## Source material
Content starts
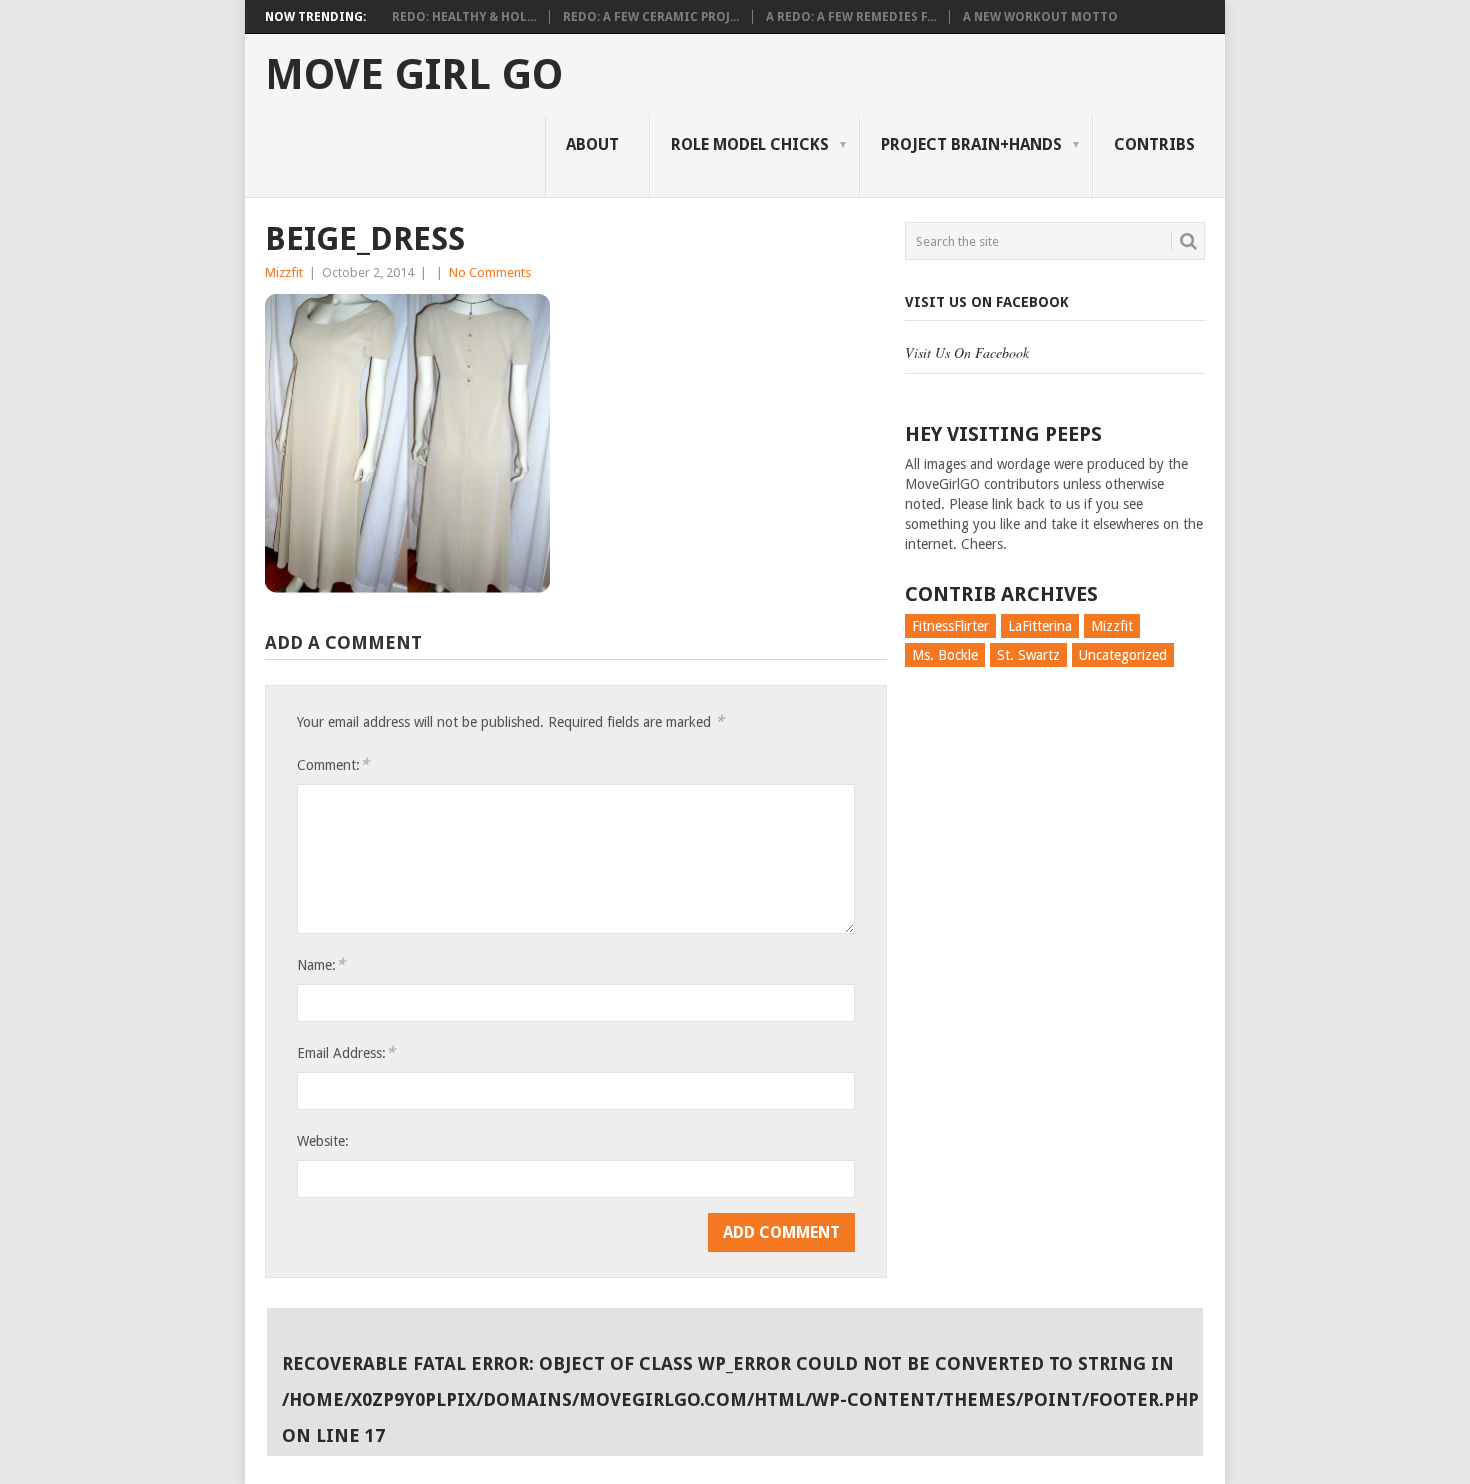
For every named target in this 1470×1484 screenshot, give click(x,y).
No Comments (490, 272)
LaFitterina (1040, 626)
Content ends
Content starts
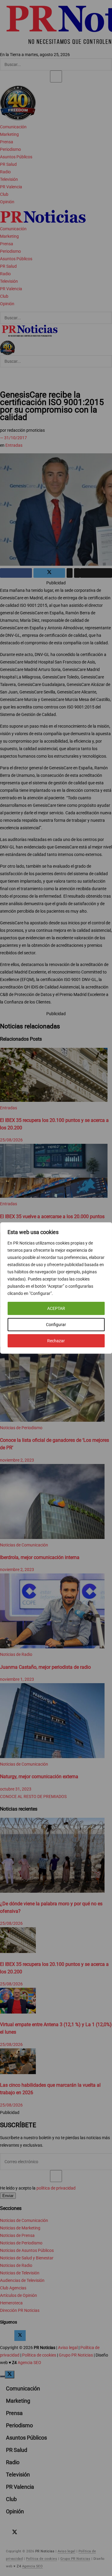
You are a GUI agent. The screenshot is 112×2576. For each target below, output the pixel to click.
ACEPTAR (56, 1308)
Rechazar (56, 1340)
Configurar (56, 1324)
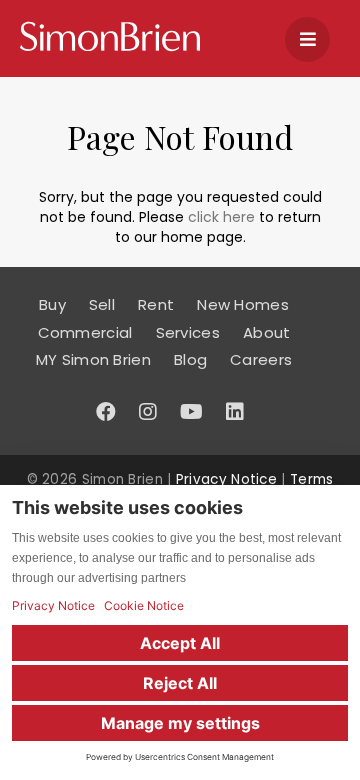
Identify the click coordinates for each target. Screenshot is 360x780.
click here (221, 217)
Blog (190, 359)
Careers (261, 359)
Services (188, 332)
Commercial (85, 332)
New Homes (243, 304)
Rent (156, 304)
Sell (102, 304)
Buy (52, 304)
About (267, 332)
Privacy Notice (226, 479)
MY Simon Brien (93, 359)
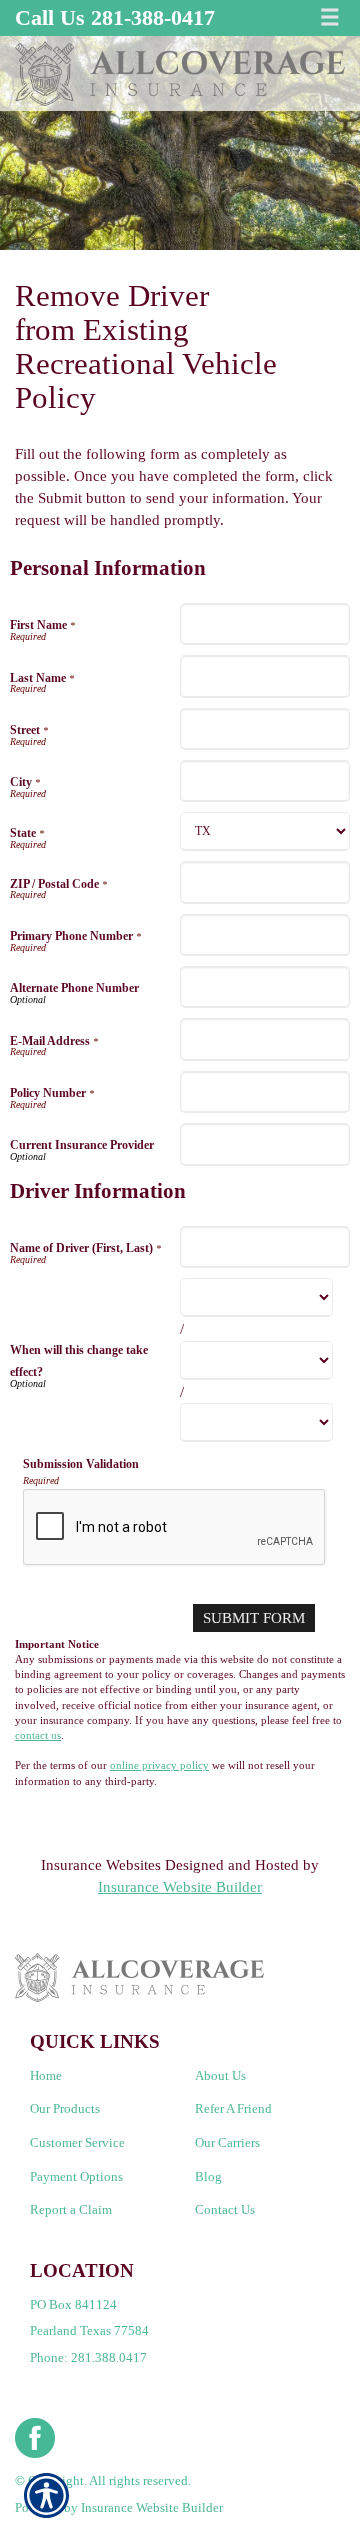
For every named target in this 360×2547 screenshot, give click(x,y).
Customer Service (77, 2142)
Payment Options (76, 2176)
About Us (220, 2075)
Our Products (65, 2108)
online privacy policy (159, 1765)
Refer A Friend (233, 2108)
Content ends
## Required action
Work out how many lines in the data hold the word "every"; reply with the number alone.

## Task answer
2